- [Requirements]:
a) List the IRC provisions that the passage on effective dates and anti-cutback relief names as other tax-qualification requirements a plan amendment must also satisfy.
b) In the passage on effective dates and anti-cutback relief, when must governmental plans begin complying with the final regulations?
c) Extend the passage on effective dates and anti-cutback relief, picking up right after its final sentence.

- [Text to read]:
Effective Date and Limited Anti-cutback Relief

The final regulations generally are effective beginning May 22, 2007, subject to an exception for plans maintained pursuant to one or more collective bargaining agreements. Furthermore, governmental plans do not have to comply with the final regulations until plan years beginning on or after January 1, 2009.

The effective dates are especially important to those plans that currently have normal retirement ages below 62 and permit in-service distributions. These plans may need to be amended to increase the normal retirement age, and thus to eliminate the right to begin receiving in-service distributions at an earlier age. Because such an amendment would raise issues under the IRC § 411(d)(6) anti-cutback rule, the final regulations provide relief from this rule. However, the relief is available only if the plan amendment is adopted after May 22, 2007, and on or before the last day of the applicable remedial amendment period under Treas. Reg. § 1.401(b)-1.

The IRC § 411(d)(6) relief is available only to the extent the amendment is eliminating the right to an in-service distribution prior to the amended normal retirement age. Additionally, the plan amendment must comply with other applicable tax-qualification requirements. These include IRC § 411(a)(9) (requiring that the normal retirement benefit not be less than the greater of any early retirement benefit payable under the plan or the benefit commencing at normal retirement age), IRC § 411(a)(10) (relating to changes to a plan's vesting rules), and IRC § 4980F (notice requirements for amendments that reduce the rate of future benefit accruals).

The final regulations illustrate the operation and scope of the IRC § 411(d)(6) relief with the following example.

Facts. (A) Plan A is a defined benefit plan intended to be qualified under section 401(a). Plan A is maintained by a calendar year taxpayer and has a normal retirement age that is age 45. For employees who cease employment before normal retirement age with a vested benefit, Plan A permits benefits to commence at any date after the attainment of normal retirement age through attainment of age 70½ and provides for benefits to be actuarially increased to the extent they commence after normal retirement age. For employees who continue employment after attainment of normal retirement age, Plan A provides for benefits to continue to accrue and permits benefits to commence at any time, with an actuarial increase in benefits to apply to the extent benefits do not commence after normal retirement age. Age 45 is an age that is earlier than the earliest age that is reasonably representative of the typical retirement age for the industry in which the covered workforce is employed.

- [Information shown]:
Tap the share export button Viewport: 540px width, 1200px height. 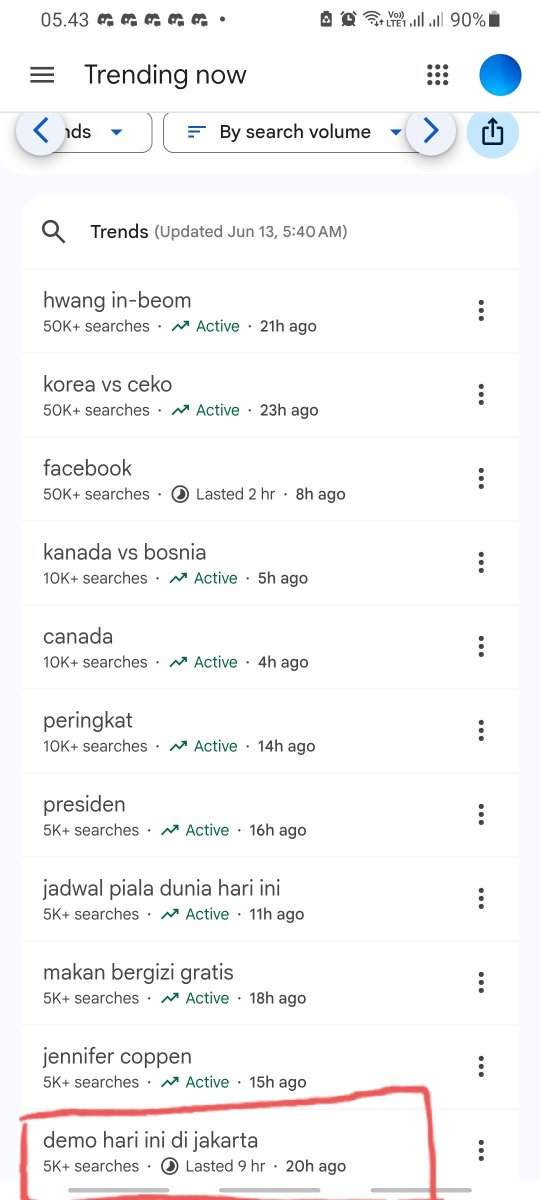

- [Set of answers]:
a) IRC § 411(a)(9), IRC § 411(a)(10), IRC § 4980F

b) For plan years beginning on or after January 1, 2009.

c)
(B) On February 18, 2008, Plan A is amended, effective May 22, 2007, to change its normal retirement age to the later of age 65 or the fifth anniversary of participation in the plan. The amendment provides full vesting for any participating employee who is employed on May 21, 2007, and who terminates employment on or after attaining age 45. The amendment provides employees who cease employment before the revised normal retirement age and who are entitled to a vested benefit with the right to be able to commence benefits at any date from age 45 to age 70½. The plan amendment also revises the plan's benefit accrual formula so that the benefit for prior service (payable commencing at the revised normal retirement age or any other age after age 45) is not less than would have applied under the plan's formula before the amendment (also payable commencing at the corresponding dates), based on the benefit accrued on May 21, 2007, and provides for service thereafter to have the same rate of future benefit accrual. Thus, for any participant employed on May 21, 2007, with respect to benefits accrued for service after May 21, 2007, the amount payable under the plan (as amended) at any benefit commencement date after age 45 is the same amount that would have been payable at that benefit commencement date under the plan prior to amendment. The plan amendment also eliminates the right to an in-service distribution between age 45 and the revised normal retirement age. Plan A has been operated since May 22, 2007, in conformity with the amendment adopted on February 18, 2008.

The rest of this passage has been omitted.